Il disastro in Romagna è grande ma altrove siamo sicuri?

Il disastro in Romagna è grande ma altrove siamo sicuri?

Dario Patruno

Il maltempo forzato si è acuito sulle nostre aree appenniniche, e in particolare nel romagnolo, per via di un fenomeno meteorologico che prende il nome di effetto Stau, che si verifica quando una corrente d’aria, mentre risale lungo una catena montuosa, perde parte della propria umidità, che condensa e precipita al suolo sotto forma di neve o pioggia. Lo Stau (parola tedesca che significa “coda”, “ristagno”) è un vento di risalita che si presenta quando una corrente d’aria, nel superare una catena montuosa, perde parte della propria umidità che condensa in precipitazioni (pioggia, neve o altro). Questo fenomeno favorisce maggiori accumuli pluviometrici nelle località poste in prossimità delle catene montuose, soprattutto in quelle sopravento.

In Italia i più imponenti effetti dello Stau.
======
§ **OBIETTIVO**
Per favore, restituisci parola per parola l'intero articolo sul disastro in Romagna riportato qui sopra.

§ **DATI RACCOLTI**
======
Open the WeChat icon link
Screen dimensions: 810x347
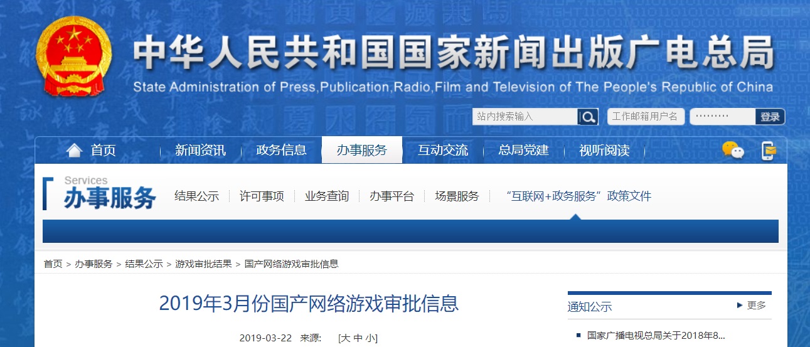pos(733,151)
======
§ **LA RISPOSTA**
Il disastro in Romagna è grande ma altrove siamo sicuri?

Il disastro in Romagna è grande ma altrove siamo sicuri?

Dario Patruno

Il maltempo forzato si è acuito sulle nostre aree appenniniche, e in particolare nel romagnolo, per via di un fenomeno meteorologico che prende il nome di effetto Stau, che si verifica quando una corrente d’aria, mentre risale lungo una catena montuosa, perde parte della propria umidità, che condensa e precipita al suolo sotto forma di neve o pioggia. Lo Stau (parola tedesca che significa “coda”, “ristagno”) è un vento di risalita che si presenta quando una corrente d’aria, nel superare una catena montuosa, perde parte della propria umidità che condensa in precipitazioni (pioggia, neve o altro). Questo fenomeno favorisce maggiori accumuli pluviometrici nelle località poste in prossimità delle catene montuose, soprattutto in quelle sopravento.

In Italia i più imponenti effetti dello Stau.